Les paupières pèsent. Il est deux heures du matin. Rencontre hâtée avec un artiste avant-gardiste et trop fatigué. L’entretien de tous nos records.  Tout ça valait bien une hymne non ?

 

 

 

 

LVP: Pourquoi du beatmaking au lieu de faire de la musique électronique ?
Onra: Parce que j’ai toujours écouté que du hiphop et la musique electro jamais de ma vie. C’est naturel.

LVP: Un “Chinoiseries x portrait chinois” ?
Onra: Hmmm… ok

 

鸡

LVP: Onra en un plat asiatique ?
Onra: Franchement j’en sais rien. Faut savoir que j’ai grandi en Afrique…
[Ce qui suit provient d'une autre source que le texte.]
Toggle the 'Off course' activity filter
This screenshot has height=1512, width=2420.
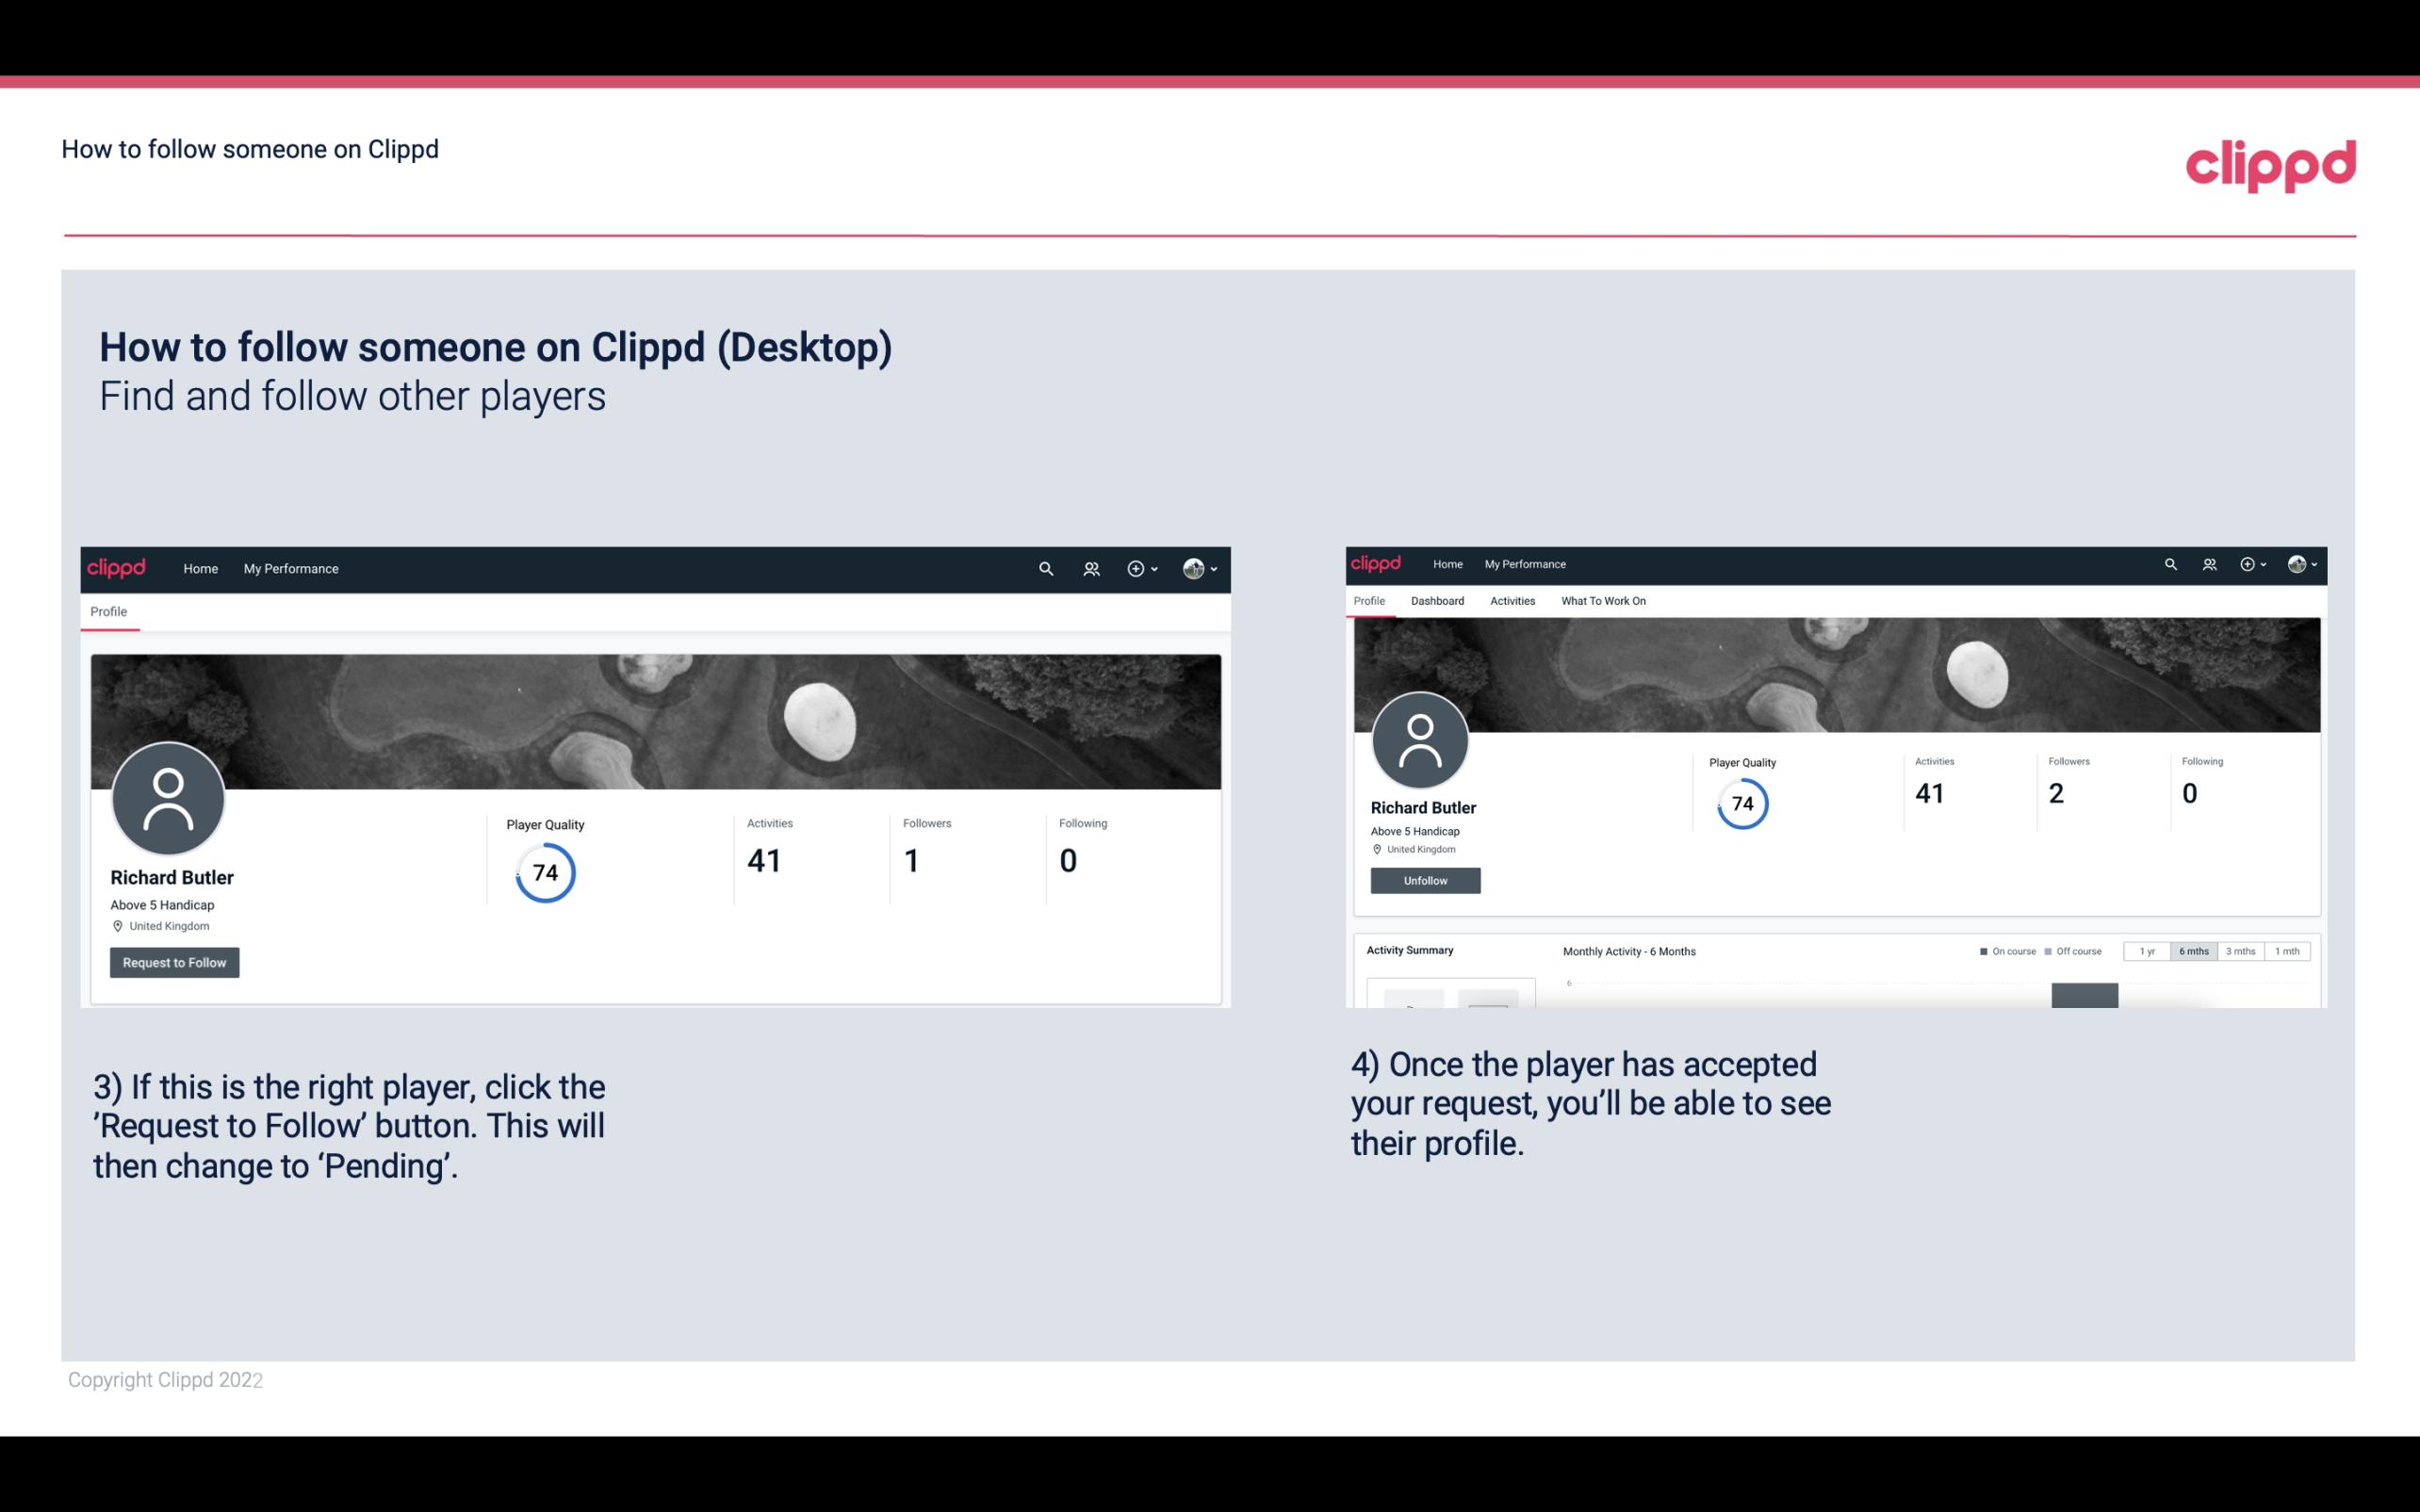pyautogui.click(x=2077, y=951)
LVP: … grandi ? Alors que tu es né en Allemagne ?
Onra: Oui. Et en France aussi. Ce qu’il faut comprendre pour les Chinoiseries c’est que même si j’avais été noir, arabe, juif j’aurais fait exactement la même chose. Ç’a rien à voir avec mes origines asiatiques en fait. Mais pour l’analogie avec la bouffe, je dirais du riz cantonnais.
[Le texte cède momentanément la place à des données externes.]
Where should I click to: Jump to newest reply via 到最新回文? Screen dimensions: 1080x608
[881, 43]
LVP: En un animal du calendrier Chinois ? 
Onra: Le Coq. Parce que je suis français. Et que c’est mon signe de toute façon.
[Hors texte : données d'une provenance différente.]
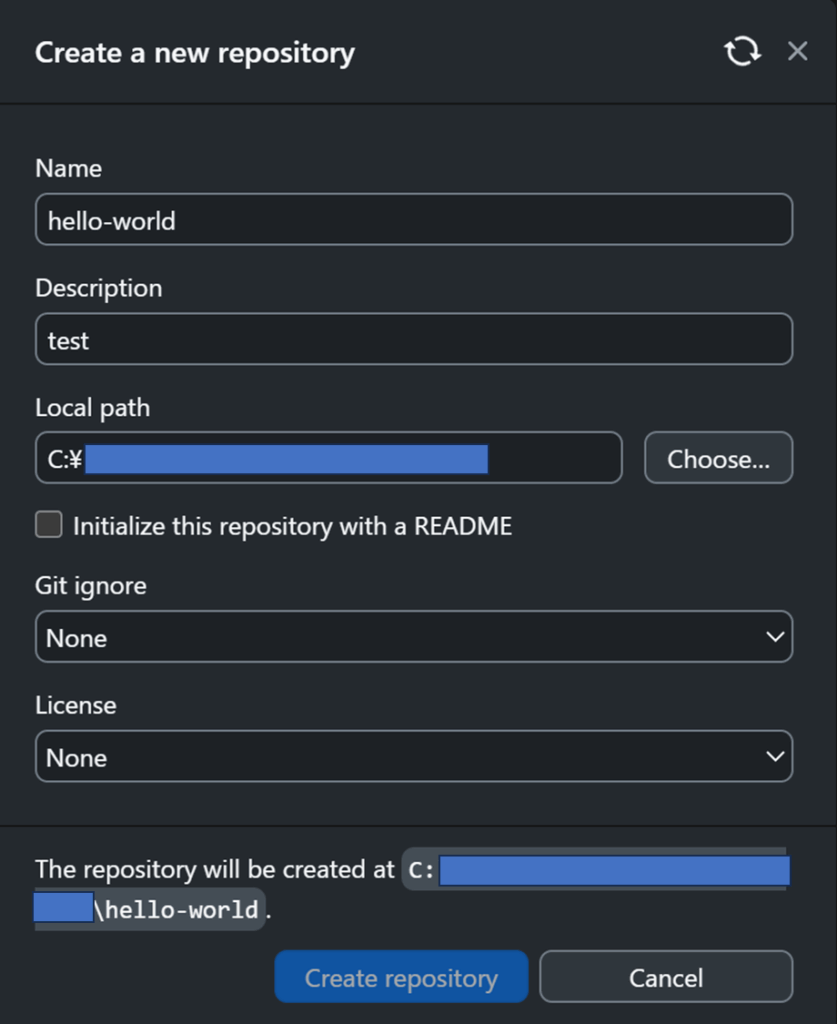Dismiss dialog using the Cancel button
This screenshot has width=837, height=1024.
[x=666, y=977]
LVP: Et en un instrument oriental ?
Onra: Une sorte de congas, de batterie, de tamtam. (ndlr: Un dagu)

 

 

LVP: T’es pas trop fan de tes références à tes origines non ?
Onra: Ben ouais. La presse européenne a tendance à mettre un peu de trucs dans le même sac. « les Asiatiques c’est tous des Chinois », « de toute façon t’es vietnamiens donc t’as fait des trucs chinois », puis « c’est tout la même chose » et tout ça m’énerve. D’autant plus comme je viens de te le dire quand moi j’ai grandi en France et en Afrique. Donc la culture asiatique je ne l’ai pas vraiment intégrée dans mon éducation, voire jamais. Pour moi c’est un peu réducteur, on me juge juste par mon apparence. Et pour me répéter, si j’étais africain, arabe, juif, j’aurais fait exactement la même chose de la même manière.

 

LVP: Bon et concernant les Chinoiseries. Est-ce que ce sont des samples qui viennent de toute l’Asie ou seulement du Viêt Nam ?
Onra: Ça ne vient que de Chine. Rien ne vient du Viêt Nam. C’est juste les disques que j’ai acheté dans toute l’Asie mais sinon ce n’est que de la musique chinoise.

 

LVP: Comment tu choisis tes vinyles sur place ?

Onra: A la pochette, et à l’instinct. C’est mon travail. Même si je ne comprends ce qu’il s’y dit, de quels instruments ils jouent, de quels artistes il s’agit. Tu arrives, à quelques indices sur la pochette, à savoir de quoi il en est.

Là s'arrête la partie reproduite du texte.